La calabaza Ruperta (1976-1983;1991-2004)
A partir de la segunda etapa, en 1976, inspirándose en esa calabaza de la primera etapa, José Luis Moro dibujó y Narciso Ibáñez Serrador dio voz a una calabaza animada llamada Ruperta que se encargó de interpretar cada semana la sintonía del programa y que aparecía en la subasta con idéntica funcionalidad a la calabaza anterior.
Pero en no pocas ocasiones, Ruperta solía esconder otros premios en su interior. Unas veces serían premios igual de malos, y otras veces serían premios espectaculares. El mejor premio jamás entregado en toda la historia del programa se encontraba precisamente dentro de Ruperta, y consistía en un coche, un apartamento en Jávea (Alicante), un yate y un cheque por 5 millones de pesetas (30.000 euros).
La bota Botilde (1983-1984)
El 20 de mayo de 1983, una semana después de la despedida de Ruperta a mitad de la tercera etapa, debutó en el programa la bota Botilde, una bota vieja en analogía con los pescadores que al echar la caña solo pescan una bota, al igual que los concursantes de la subasta a veces sólo pescaban a Botilde.
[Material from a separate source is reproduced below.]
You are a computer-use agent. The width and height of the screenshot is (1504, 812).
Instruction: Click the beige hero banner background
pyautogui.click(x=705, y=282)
El Chollo y el Antichollo (1984-1986)
El Chollo es una criatura con forma de pera, de color rosa, y que viste sombrero de copa, polainas, capa y bastón. Suele fumar puros y tiene un rostro amigable y alegre. Llegó al programa al principio de la cuarta etapa, en 1984, y a diferencia de todas las mascotas anteriores, que eran negativas, el Chollo era una mascota muy positiva,
Ganar al Chollo significaba que los concursantes podían escoger cualquiera de los demás regalos que hubieran aparecido esa noche y sería suyo.
No obstante, el público no aceptó de buen grado una mascota positiva, así que, en unas pocas semanas, se introdujo al Antichollo, un gemelo del Chollo, pero de color verde, con mirada maligna.
Desde su llegada solo uno de los dos aparecería obligatoriamente en cada programa (a veces podían aparecer los dos en un mismo programa), pero los concursantes no sabían de antemano quien iba a ser, si el Chollo o el Antichollo.
El Boom y el Crack (1987-1988)
El Boom es una criatura con aspecto de teleñeco que recuerda a una rana, pero de color anaranjado. Por su parte, el Crack recuerda a una lagartija, de color verde, y con cuatro pelos, que también lleva chaqué y sombrero canotier.